The utilities which do connect to a database were tested using a Postgres 13
instance with pg_hint_plan
for PG13 installed. The instructions below cover the installation of
pg_hint_plan
but do not cover the installation of Postgres 13.
Note that installing pg_hint_plan
may require first installing Postgres dev
libraries, such as via the following:
sudo apt install postgresql-server-dev-13
After installing Postgres 13 and the matching version of pg_hint_plan
as shown
below, execute CREATE EXTENSION pg_hint_plan
from the psql
prompt:
git clone https://github.com/ossc-db/pg_hint_plan.git
cd pg_hint_plan
git fetch origin PG13
git checkout PG13
sudo make install
sudo service postgresql restart
If you have not created a user on Postgres yet, you may need to use sudo su - postgres
before typing psql
.
The pg_stat_statements library needs to be enabled. This is typically done by
adding pg_stat_statements
to the shared_preload_libraries
line in
/etc/postgresql/13/main/postgresql.conf
and then restarting Postgres. The
edited line may look like this:
shared_preload_libraries = 'pg_stat_statements'
At this point, one can execute training data collection queries and build models
using this codebase. The remaining steps describe additional set up to repeat
how this project integrated Kepler into Postgres at query time. The pg_hint_plan
extension was patched to reach out to a server which hosts the models. The
server checks the hint string in the query for a query id. If the server has a
model matching the query id, it will produce a set of plan hints.

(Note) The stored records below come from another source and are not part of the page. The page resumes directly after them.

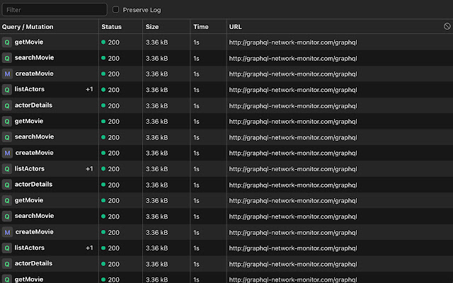
Task: Click the Q icon of the first getMovie row
Action: (x=7, y=42)
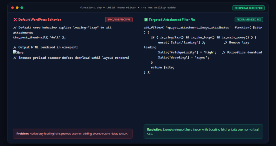Click the the_post_thumbnail( 'full' ) code line
Viewport: 276px width, 146px height.
pyautogui.click(x=39, y=38)
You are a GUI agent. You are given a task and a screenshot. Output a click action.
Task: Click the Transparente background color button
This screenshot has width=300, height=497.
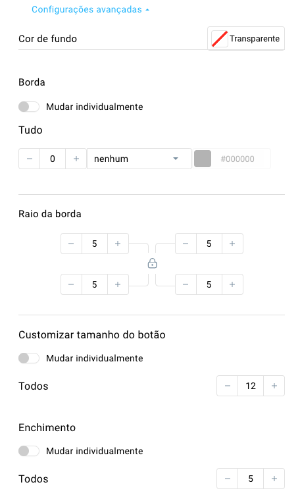pyautogui.click(x=246, y=38)
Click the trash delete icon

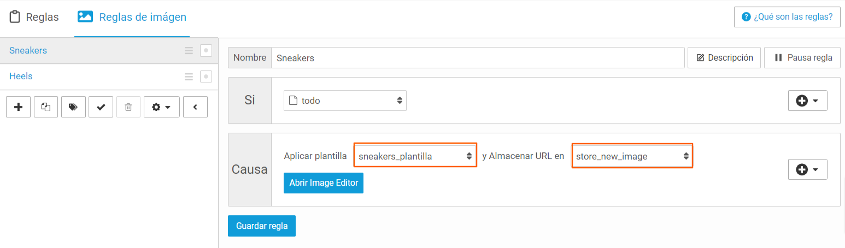pyautogui.click(x=128, y=107)
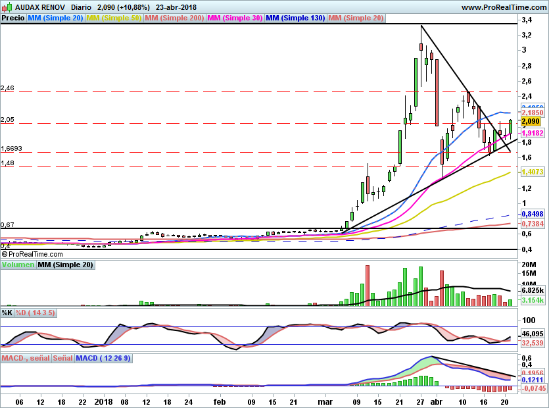Select the yellow MM (Simple 50) label

point(114,18)
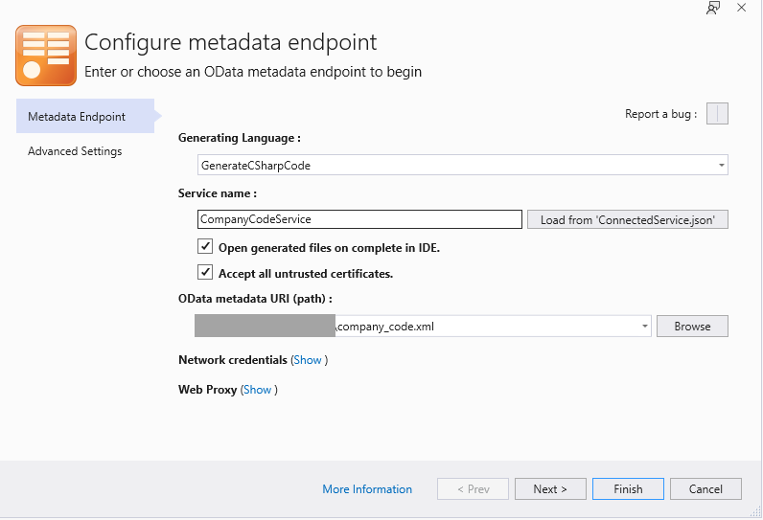Cancel the configuration wizard
The image size is (763, 520).
coord(705,489)
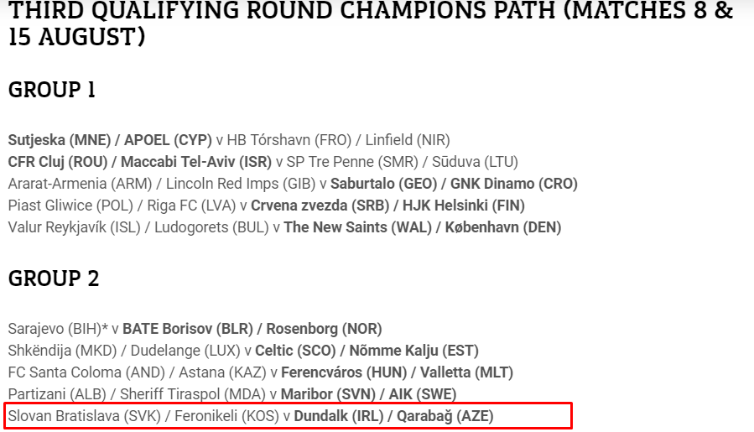Click Dundalk (IRL) / Qarabağ (AZE) text
This screenshot has width=754, height=432.
point(393,416)
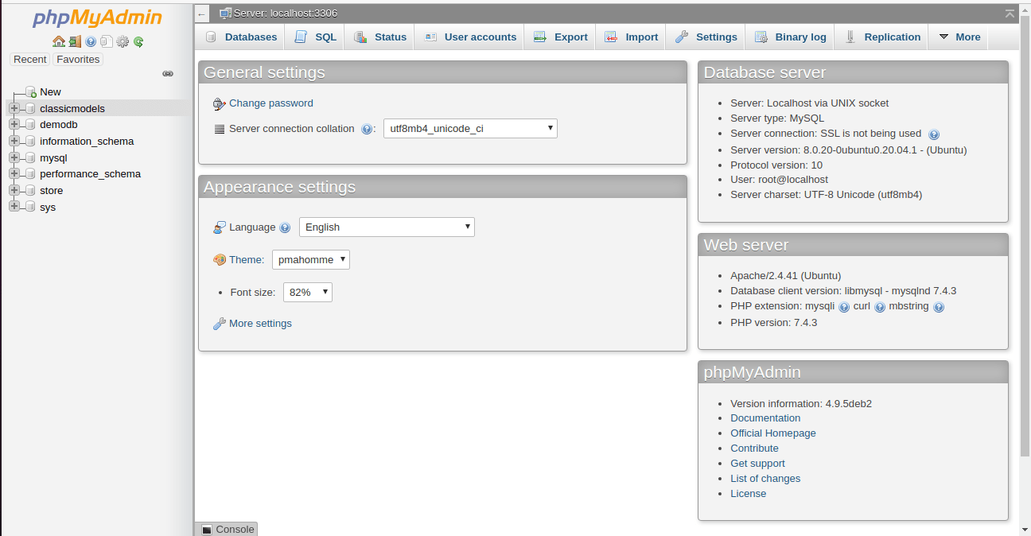The image size is (1031, 536).
Task: Open the Binary log tab
Action: tap(790, 37)
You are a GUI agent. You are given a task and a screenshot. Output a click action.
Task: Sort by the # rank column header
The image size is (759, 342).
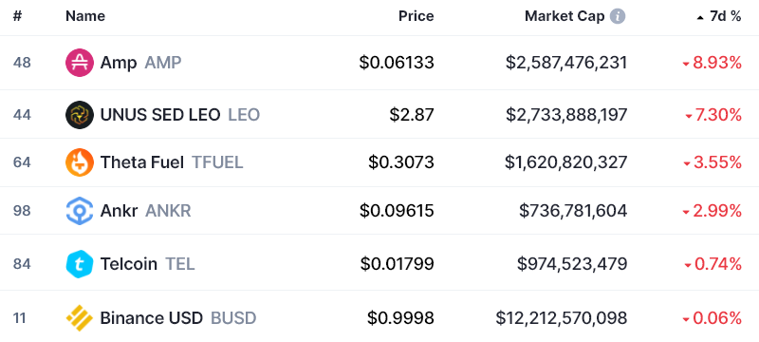17,16
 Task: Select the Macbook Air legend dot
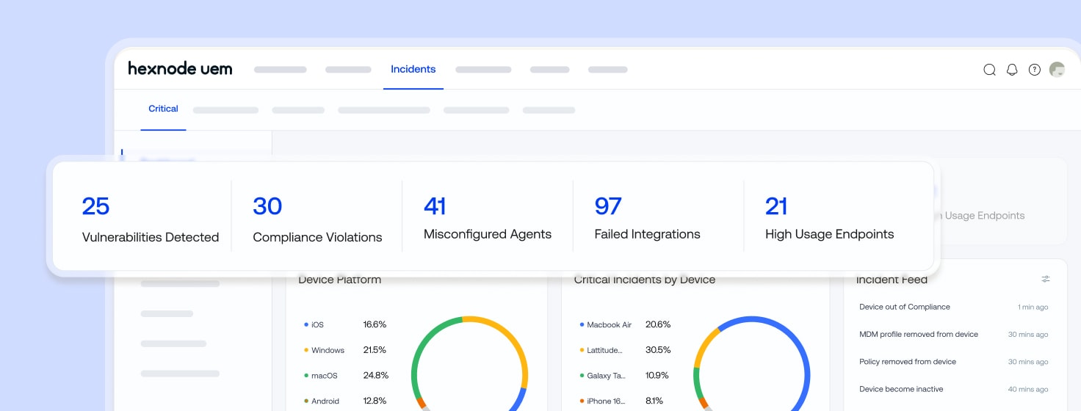coord(582,324)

See
kepler/database_integrations/model_serving
for an implementation of this
server.
To patch pg_hint_plan
for PG13, amend paths below and run the following:
path_to_pg_hint_plan="$HOME/pg_hint_plan"
path_to_patch="$HOME/kepler/kepler/database_integrations/postgres/13/kepler_extension.patch"
cd $path_to_pg_hint_plan
patch -p0 < $path_to_patch
sudo make install
sudo service postgresql restart
Coming soon.
Running tests requires a few additional steps after installing Postgres 13 and
pg_hint_plan. Be sure to have executed CREATE EXTENSION pg_hint_plan
on the
database, per instructions above. Open a prompt to Postgres by typing psql
in
the shell. As before, if you have not created a user on Postgres yet, you may
need to use sudo su - postgres
before typing psql
. Then execute the
following commands:
CREATE USER test SUPERUSER PASSWORD 'test';
CREATE DATABASE test;
pytest kepler
cd $BASE
pytest kepler
This is not an officially supported Google product.